Of course, I had a few other challenges during the process. For one, our electricity supply has been erratic, to put it mildly, so I'm never sure when it's ok to pop in a cake. As it turned out, over the long weekend, we had power long enough to bake a few potatoes, but about 10 minutes after I'd huffed and puffed and popped the party cake in, the power went off for over half an hour. I was in a real quandary because I didn't know whether I should re-mix the cake batter to get it airy again. Eventually I didn't, so I'm not sure if the cake turned out as light as it should have.
Then I needed to cover the layers with raspberry jam but I butter-fingerily dropped the jar and smashed it, so I had to use blueberry preserves, which were much thicker and full of whole blueberries - delicious but not very spreadable.
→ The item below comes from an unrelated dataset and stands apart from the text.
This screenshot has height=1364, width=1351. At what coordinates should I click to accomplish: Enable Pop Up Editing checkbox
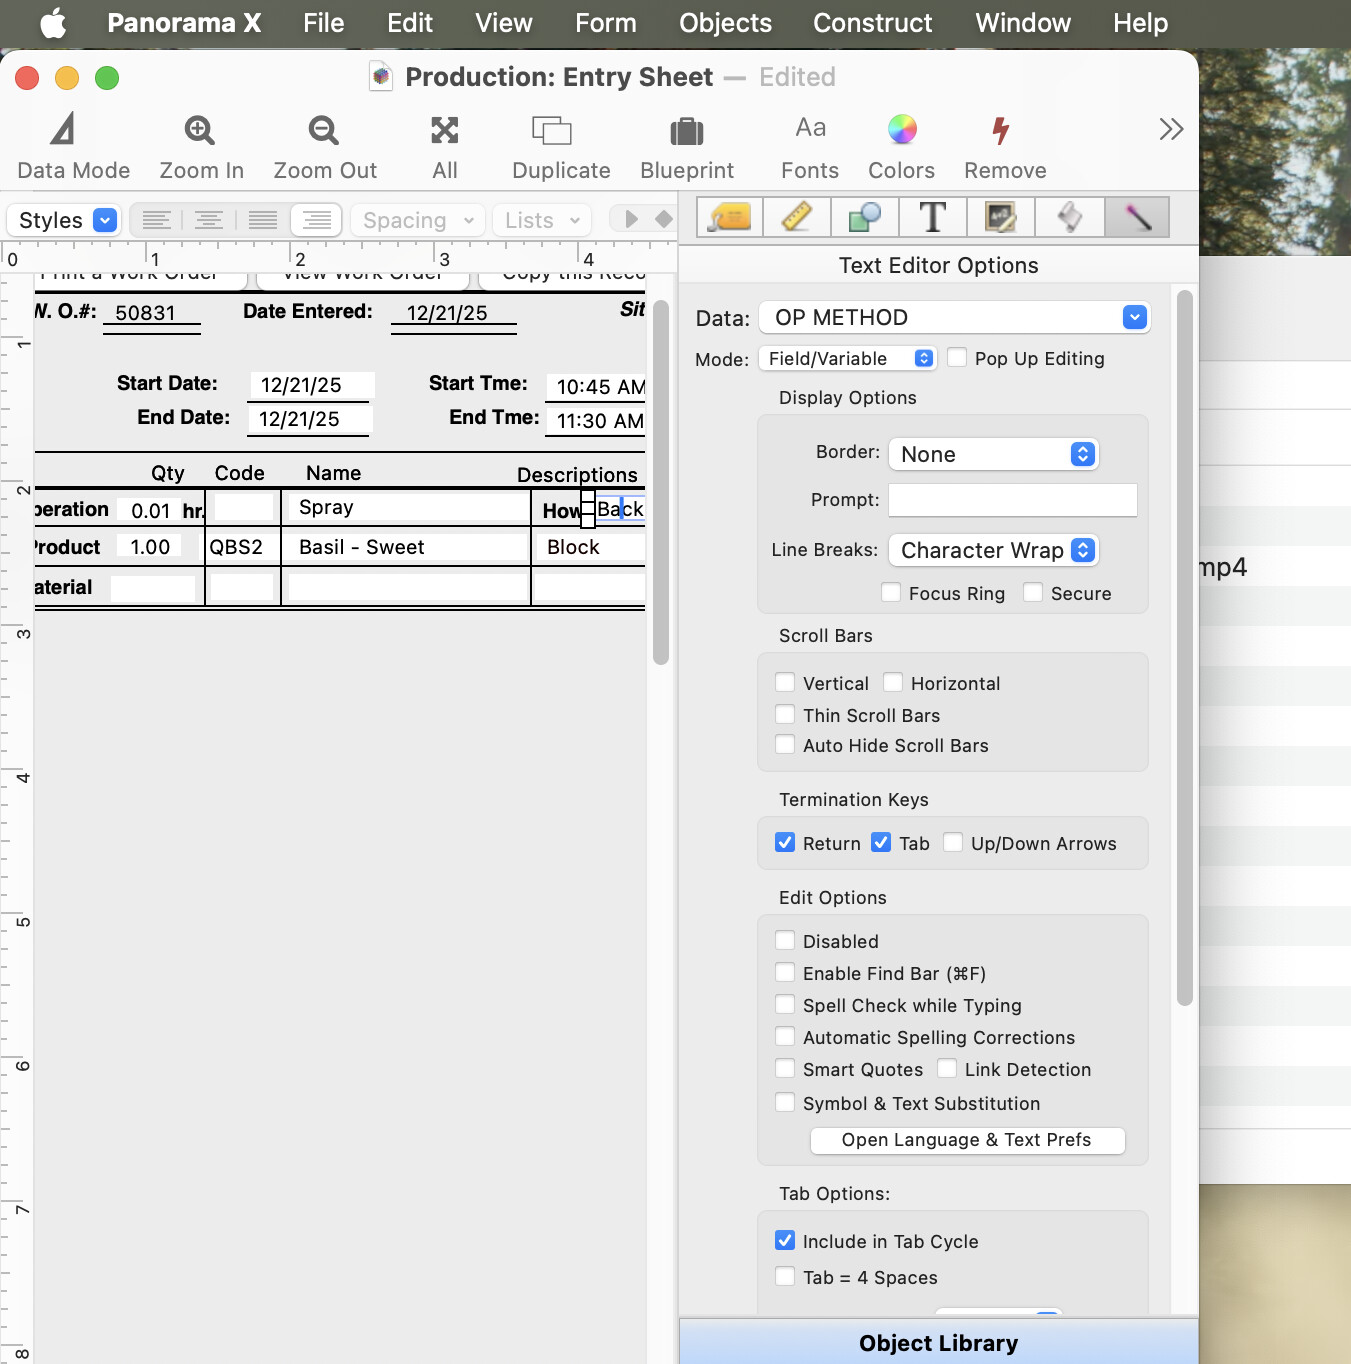coord(957,358)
I also forgot whether I needed egg whites or yolks for the icing and used up the whites by mistake, so I had to separate another bunch of eggs - we had a loof scrambled eggs last weekend as a result. Being really untalented at decorating cakes, I overdid the blue food colouring so I got a deep blue instead of the pale colour I had wanted.
The only mishap that I was anticipating but which didn't happen was that the butter cream icing didn't curdle. It came together beautifully, white and fluffy and was great fun to use.
I used some blue-coloured coconut flakes for the sides of the cake and a handful of hundreds and thousands came in handy to cover the top of the cake where the icing was slathered on roughly.
I must admit that the cake was a huge hit. Mom loved it and didn't cotton on that the icing had raw egg whites in it - in fact, she commented that there was no smell of egg. A's office pals and my colleagues were impressed that I'd actually decorated it at home. And I find myself already contemplating doing this over for my daughter's birthday, if only I can get someone to come along and decorate it for me!